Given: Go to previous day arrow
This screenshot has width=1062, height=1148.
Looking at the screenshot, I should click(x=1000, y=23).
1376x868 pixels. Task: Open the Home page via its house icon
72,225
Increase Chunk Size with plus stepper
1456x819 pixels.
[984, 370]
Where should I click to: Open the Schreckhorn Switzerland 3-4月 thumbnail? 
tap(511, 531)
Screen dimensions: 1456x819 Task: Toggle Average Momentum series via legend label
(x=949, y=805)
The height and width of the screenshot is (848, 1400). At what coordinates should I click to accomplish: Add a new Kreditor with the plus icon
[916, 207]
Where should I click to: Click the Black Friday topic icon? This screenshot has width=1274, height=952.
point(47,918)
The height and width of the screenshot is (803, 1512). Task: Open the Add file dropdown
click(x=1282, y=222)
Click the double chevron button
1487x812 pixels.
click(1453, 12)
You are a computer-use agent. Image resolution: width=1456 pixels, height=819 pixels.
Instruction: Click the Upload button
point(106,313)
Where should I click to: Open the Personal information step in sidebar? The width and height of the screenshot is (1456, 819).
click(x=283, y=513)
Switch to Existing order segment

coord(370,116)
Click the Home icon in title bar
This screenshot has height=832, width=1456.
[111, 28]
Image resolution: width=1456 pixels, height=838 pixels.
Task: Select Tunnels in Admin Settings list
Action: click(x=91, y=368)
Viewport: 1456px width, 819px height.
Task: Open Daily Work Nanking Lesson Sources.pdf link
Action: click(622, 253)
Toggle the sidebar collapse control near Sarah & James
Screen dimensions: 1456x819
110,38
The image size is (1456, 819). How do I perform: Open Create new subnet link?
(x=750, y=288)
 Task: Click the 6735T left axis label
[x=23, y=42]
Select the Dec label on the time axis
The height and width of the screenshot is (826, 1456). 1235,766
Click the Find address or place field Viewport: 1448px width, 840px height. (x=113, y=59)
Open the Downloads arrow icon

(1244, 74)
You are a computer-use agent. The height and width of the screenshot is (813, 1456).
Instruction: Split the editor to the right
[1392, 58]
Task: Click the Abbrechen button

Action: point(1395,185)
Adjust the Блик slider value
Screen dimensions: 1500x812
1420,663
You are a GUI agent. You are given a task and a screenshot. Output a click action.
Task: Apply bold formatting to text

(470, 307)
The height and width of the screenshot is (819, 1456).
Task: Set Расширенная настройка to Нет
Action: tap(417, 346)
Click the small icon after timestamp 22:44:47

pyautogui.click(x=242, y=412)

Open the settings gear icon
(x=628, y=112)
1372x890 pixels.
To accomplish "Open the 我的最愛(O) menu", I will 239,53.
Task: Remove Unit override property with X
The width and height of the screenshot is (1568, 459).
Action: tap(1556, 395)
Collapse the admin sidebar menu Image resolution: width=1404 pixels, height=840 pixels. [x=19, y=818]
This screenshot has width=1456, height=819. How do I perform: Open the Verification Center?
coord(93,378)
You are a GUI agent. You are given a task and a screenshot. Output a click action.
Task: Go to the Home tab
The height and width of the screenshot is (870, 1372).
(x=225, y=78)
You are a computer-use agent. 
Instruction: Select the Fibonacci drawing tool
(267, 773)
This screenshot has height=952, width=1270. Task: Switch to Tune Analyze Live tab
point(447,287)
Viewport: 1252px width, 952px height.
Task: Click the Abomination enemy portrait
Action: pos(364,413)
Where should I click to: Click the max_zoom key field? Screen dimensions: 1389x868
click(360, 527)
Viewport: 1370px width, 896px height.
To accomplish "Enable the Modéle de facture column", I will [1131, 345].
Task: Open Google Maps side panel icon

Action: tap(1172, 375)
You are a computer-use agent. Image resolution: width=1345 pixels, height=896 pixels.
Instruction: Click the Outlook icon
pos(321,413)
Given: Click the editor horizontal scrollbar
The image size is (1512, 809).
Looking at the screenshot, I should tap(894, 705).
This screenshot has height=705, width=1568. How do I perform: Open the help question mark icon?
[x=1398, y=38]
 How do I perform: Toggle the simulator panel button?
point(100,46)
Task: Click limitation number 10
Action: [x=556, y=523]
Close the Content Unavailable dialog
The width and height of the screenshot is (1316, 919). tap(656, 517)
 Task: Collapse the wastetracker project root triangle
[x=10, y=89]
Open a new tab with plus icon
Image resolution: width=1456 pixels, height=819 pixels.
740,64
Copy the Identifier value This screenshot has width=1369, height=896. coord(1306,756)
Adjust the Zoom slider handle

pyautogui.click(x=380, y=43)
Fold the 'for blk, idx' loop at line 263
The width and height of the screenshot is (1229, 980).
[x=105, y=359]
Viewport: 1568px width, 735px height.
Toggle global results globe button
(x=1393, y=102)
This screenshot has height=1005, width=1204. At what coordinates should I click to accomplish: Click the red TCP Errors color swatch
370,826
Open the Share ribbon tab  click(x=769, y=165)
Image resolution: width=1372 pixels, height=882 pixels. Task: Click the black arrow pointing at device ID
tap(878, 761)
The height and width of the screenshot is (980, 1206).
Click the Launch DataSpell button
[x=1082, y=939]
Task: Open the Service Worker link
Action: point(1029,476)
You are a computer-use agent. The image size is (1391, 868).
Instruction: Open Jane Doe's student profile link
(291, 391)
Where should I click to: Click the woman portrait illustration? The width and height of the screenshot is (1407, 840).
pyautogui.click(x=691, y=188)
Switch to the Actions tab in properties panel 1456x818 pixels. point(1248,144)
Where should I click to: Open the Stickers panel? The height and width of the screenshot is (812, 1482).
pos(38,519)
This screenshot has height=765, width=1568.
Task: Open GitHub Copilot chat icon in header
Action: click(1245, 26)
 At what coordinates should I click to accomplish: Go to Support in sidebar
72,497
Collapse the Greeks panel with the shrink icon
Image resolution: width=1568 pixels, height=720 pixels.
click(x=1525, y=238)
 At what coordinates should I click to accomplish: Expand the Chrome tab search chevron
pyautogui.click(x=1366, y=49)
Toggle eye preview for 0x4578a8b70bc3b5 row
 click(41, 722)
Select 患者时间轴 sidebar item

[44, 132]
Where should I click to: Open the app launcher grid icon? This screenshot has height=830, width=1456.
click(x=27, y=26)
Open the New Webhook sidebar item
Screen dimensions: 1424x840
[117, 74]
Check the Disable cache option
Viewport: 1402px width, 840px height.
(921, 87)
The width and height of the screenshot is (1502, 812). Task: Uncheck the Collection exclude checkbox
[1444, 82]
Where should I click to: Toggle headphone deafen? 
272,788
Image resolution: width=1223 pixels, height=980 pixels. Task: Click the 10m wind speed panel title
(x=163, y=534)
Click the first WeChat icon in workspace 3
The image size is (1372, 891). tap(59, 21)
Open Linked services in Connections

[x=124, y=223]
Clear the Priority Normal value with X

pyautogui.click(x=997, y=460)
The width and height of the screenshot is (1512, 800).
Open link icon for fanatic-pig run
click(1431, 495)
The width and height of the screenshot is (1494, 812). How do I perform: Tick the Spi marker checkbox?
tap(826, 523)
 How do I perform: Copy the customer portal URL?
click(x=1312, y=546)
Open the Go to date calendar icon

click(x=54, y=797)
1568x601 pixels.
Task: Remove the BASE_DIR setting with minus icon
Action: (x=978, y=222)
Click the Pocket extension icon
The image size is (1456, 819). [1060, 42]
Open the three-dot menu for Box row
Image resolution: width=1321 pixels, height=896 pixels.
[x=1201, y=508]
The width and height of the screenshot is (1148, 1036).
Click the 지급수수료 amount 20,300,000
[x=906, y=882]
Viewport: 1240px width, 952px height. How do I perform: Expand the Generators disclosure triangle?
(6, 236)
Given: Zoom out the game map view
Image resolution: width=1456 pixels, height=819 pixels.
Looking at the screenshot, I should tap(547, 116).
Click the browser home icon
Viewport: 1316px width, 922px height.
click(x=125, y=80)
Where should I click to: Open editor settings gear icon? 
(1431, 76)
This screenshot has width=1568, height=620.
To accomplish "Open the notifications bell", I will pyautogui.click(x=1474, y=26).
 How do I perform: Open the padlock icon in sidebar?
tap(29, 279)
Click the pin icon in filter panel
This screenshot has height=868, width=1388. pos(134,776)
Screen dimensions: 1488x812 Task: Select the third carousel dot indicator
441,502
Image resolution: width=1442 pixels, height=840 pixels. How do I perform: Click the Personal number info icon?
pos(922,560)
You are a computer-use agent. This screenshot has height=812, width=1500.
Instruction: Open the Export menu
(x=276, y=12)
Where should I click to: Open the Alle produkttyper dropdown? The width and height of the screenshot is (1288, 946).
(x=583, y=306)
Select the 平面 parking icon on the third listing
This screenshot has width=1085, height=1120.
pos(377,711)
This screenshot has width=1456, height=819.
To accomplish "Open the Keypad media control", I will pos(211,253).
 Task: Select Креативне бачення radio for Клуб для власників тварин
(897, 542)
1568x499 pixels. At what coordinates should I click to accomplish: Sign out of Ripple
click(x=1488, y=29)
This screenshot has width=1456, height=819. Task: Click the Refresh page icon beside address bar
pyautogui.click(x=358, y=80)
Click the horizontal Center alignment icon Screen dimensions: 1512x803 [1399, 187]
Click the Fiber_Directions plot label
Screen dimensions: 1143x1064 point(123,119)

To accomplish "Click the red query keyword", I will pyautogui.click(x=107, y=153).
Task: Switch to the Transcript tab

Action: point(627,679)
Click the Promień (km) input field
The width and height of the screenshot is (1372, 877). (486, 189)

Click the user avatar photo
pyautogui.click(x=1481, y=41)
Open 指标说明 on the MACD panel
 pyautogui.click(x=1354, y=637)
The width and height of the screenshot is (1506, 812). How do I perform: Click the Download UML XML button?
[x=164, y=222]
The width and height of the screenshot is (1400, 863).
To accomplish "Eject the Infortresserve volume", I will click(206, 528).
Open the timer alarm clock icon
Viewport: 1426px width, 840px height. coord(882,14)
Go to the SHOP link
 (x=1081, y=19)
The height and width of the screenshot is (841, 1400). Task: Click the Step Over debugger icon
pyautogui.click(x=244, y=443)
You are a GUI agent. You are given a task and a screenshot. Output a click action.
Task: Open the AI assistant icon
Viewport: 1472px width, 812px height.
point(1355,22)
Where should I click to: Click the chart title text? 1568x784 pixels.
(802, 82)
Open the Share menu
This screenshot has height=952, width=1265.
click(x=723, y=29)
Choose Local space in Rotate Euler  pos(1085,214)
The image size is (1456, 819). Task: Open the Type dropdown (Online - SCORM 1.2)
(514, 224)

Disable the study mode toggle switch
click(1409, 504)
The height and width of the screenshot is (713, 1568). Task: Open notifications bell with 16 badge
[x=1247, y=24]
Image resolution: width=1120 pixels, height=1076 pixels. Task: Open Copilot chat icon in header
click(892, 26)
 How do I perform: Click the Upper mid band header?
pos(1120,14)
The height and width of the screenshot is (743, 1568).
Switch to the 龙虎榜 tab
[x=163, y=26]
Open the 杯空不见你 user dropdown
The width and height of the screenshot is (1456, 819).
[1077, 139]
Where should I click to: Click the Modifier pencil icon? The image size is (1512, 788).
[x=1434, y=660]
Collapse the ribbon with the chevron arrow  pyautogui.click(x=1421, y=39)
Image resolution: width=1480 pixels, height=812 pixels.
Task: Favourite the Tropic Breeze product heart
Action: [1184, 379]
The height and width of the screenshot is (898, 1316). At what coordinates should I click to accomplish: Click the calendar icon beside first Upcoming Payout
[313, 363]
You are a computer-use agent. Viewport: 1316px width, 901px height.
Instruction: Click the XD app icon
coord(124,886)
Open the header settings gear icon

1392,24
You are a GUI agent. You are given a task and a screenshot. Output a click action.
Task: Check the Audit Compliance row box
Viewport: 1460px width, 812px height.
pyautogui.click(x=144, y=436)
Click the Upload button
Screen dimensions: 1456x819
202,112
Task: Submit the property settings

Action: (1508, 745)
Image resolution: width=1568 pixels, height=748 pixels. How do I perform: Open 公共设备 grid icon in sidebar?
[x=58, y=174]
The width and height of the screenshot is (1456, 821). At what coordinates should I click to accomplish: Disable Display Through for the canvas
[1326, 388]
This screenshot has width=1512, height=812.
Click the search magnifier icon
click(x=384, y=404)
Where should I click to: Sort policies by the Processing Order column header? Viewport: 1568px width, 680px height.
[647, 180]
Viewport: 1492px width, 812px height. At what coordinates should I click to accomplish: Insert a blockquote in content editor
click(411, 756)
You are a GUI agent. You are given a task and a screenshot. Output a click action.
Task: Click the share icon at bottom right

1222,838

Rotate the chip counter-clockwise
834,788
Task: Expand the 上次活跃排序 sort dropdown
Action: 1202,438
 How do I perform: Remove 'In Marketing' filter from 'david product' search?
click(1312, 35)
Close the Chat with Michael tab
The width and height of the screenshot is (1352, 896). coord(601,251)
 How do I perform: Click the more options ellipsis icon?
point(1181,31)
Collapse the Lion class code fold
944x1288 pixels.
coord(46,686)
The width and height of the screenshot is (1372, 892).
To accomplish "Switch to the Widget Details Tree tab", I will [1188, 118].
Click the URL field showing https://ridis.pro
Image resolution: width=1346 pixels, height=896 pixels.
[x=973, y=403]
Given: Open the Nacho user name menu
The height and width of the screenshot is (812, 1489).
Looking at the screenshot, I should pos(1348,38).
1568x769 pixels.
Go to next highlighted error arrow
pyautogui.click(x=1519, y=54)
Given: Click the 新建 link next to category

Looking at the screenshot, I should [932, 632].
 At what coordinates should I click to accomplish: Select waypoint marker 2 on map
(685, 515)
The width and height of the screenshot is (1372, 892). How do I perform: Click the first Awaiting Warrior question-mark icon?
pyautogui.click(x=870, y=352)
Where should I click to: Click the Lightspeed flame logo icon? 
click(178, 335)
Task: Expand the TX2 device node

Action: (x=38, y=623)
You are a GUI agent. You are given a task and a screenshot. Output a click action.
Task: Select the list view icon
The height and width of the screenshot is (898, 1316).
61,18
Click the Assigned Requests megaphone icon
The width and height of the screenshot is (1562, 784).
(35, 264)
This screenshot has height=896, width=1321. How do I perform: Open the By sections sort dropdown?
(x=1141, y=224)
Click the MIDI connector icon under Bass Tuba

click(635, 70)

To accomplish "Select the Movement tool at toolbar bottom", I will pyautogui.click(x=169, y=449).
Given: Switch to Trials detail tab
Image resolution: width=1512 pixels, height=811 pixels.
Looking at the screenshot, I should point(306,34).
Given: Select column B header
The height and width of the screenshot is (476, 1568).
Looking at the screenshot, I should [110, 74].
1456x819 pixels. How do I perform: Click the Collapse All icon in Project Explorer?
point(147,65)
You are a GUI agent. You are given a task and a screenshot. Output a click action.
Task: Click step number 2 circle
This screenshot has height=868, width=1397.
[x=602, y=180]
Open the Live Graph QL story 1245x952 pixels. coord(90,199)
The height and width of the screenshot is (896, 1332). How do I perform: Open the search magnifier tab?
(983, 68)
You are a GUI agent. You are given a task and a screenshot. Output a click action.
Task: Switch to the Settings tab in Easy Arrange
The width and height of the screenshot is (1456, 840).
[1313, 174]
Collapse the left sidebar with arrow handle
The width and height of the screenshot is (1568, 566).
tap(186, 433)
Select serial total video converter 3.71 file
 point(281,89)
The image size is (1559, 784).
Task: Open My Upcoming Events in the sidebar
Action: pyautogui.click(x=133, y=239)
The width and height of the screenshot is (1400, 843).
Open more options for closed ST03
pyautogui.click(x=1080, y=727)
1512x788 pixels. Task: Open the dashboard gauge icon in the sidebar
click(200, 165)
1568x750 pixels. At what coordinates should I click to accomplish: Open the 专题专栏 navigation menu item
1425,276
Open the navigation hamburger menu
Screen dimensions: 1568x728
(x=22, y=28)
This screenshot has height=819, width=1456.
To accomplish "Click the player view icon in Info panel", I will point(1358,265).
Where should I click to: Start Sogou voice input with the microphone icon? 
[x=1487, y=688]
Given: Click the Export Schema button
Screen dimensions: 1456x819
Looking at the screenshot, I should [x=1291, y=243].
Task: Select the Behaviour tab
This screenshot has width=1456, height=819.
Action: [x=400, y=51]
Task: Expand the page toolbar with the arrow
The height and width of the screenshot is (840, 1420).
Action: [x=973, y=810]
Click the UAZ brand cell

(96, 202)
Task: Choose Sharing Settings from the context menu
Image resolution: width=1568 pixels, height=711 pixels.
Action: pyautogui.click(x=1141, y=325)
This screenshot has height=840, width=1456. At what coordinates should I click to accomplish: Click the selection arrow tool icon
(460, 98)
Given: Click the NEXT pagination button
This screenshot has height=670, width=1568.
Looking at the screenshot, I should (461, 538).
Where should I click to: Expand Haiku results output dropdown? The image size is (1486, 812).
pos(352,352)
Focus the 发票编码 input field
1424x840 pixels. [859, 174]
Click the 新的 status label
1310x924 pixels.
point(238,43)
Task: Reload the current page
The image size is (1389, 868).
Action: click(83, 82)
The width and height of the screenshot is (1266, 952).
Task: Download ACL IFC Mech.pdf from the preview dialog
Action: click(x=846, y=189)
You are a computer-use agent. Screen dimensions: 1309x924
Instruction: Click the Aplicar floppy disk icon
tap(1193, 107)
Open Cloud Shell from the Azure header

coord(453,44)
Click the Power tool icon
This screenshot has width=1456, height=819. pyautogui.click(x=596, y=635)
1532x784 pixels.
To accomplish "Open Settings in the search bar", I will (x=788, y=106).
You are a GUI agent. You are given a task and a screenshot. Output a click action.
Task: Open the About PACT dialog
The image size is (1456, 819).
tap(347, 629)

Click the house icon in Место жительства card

What the exercise asks:
The string "Choose" marks the lines to copy; report each of them from the data above.

Result for this exercise:
Choose Local space in Rotate Euler  pos(1085,214)
Task: Choose Sharing Settings from the context menu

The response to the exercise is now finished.